The runtime proceeds through de-serialization process sequentially. Can be complicated in object being de-serialized refers to another object. If an object reference is encountered the Formatter queries the ObjectManager to determine if referenced object has already been de-serialized. If it has (a backward reference) then the Formatter completes the reference. If it has not (a forward reference) then the Formatter registers a fixup with the ObjectManager which will complete the reference when the referenced object is de-serialized.

Creating classes that can be serialized

Serialize / de-serialize support added to custom class via Serializable attribute. Should always add even if when developing class serialization support not immediately required. If default serialization handling is OK then no further code is required - the runtime will serialize all members (including private). Can control serialization process to improve efficiency, meet custom requirements, etc.

Serialization can allow other code to see / modify object instance data that would normally be inaccessible. Code performing serialization therefore needs a SecurityPermission attribute with the SerializationFormatter flag specified. By default this permission is not given to internet / intranet downloaded code, only code on the local computer is granted the permission.

Disable serialization of specific members

Some class members (e.g. Temporary or calculated values), do not need to be stored. Disable serialization of member by adding NonSerialized attribute to it, e.g.

[NonSerialized] public decimal total;

To allow class to automatically initialise a non-serialized member implement the IDeserializationCallback.OnDeserialization interface member, e.g.

[Serializable]
class ShoppingCart : IDeserializationCallback
{
  public int productId;

  public decimal price;

  public int quantity;

  [NonSerialized] public decimal total;

  ...

  void IDeserializationCallback.OnDeserialization(Object sender)
  {
    // After deserialization calculate the total

    total = price * quantity;
  }
}

Version Compatibility

If classes evolve and gain new members then the new class will not be able to deserialize objects created by previous versions. Two solutions:

  1. Implement custom serialization
  2. Apply OptionalField attribute to new members, e.g.
[Serializable]
class ShoppingCart : IDeserializationCallback
{
  public int productId;

  public decimal price;

  public int quantity;

  [NonSerialized] public decimal total;

  [OptionalField] public bool taxable;
}

To populate optional fields either implement the IDeserializationCallback.OnDeserialization interface member or respond to serialization events (described later).

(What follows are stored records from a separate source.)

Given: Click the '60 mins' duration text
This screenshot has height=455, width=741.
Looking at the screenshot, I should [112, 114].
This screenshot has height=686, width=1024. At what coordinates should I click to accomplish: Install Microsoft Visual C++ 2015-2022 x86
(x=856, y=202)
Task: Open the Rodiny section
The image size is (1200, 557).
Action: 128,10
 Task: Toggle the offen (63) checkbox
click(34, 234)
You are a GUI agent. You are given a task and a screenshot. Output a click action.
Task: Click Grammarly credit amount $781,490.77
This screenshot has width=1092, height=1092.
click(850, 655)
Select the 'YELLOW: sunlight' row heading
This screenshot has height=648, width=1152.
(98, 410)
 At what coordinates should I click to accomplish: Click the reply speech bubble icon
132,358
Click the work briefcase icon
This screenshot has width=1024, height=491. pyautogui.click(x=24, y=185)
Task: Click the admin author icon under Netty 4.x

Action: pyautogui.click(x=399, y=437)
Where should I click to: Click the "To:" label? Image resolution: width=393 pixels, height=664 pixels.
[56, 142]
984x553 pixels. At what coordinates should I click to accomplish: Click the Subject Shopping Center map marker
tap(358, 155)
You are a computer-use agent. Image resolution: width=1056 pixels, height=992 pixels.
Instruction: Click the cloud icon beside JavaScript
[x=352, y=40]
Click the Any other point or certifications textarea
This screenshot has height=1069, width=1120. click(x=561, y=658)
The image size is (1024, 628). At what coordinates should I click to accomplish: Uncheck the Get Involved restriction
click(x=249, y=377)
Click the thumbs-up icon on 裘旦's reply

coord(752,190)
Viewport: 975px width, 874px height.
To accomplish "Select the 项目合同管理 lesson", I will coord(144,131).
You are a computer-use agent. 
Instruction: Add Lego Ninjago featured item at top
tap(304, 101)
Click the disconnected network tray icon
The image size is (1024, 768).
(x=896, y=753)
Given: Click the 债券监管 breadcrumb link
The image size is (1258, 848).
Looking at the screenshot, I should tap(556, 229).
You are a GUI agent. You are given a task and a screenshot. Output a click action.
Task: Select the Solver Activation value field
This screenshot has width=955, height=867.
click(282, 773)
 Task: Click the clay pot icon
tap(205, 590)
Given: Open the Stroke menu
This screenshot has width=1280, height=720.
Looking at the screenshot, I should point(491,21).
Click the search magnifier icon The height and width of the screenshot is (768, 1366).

Note, .NET 2 can de-serialize objects with unused members (i.e. Those that have been removed from a class). Previous versions would throw an exception if additional members were encountered when attempting to de-serialize an object.

Best Practices for Version Compatibility
  • Never remove a serialized field
  • Never apply NonSerializedAttribute to field if attribute not applied in previous versions
  • Never change name or type of serialized field
  • When adding new serialized fields apply the OptionalFieldAttribute
  • When removing a NonSerializedAttribute from a field that was not serializable in previous version apply the OptionalFieldAttribute
  • For optional fields set meaningful defaults using serialization callbacks, unless 0 or null defaults are acceptable

Serialization Format

.NET provides two serialization formats

  • BinaryFormatter most efficient way to serialize objects that will be read-only. Compatible serialization between different versions of .NET framework.
  • SoapFormatter is XML based formatter. Most reliable way to send objects across network links or that are to be read by non .NET applications. More likely to traverse firewalls. Can be 3 to 4 times size of BinaryFormatter generated streams. Does not support serialization compatibility between version of .NET framework.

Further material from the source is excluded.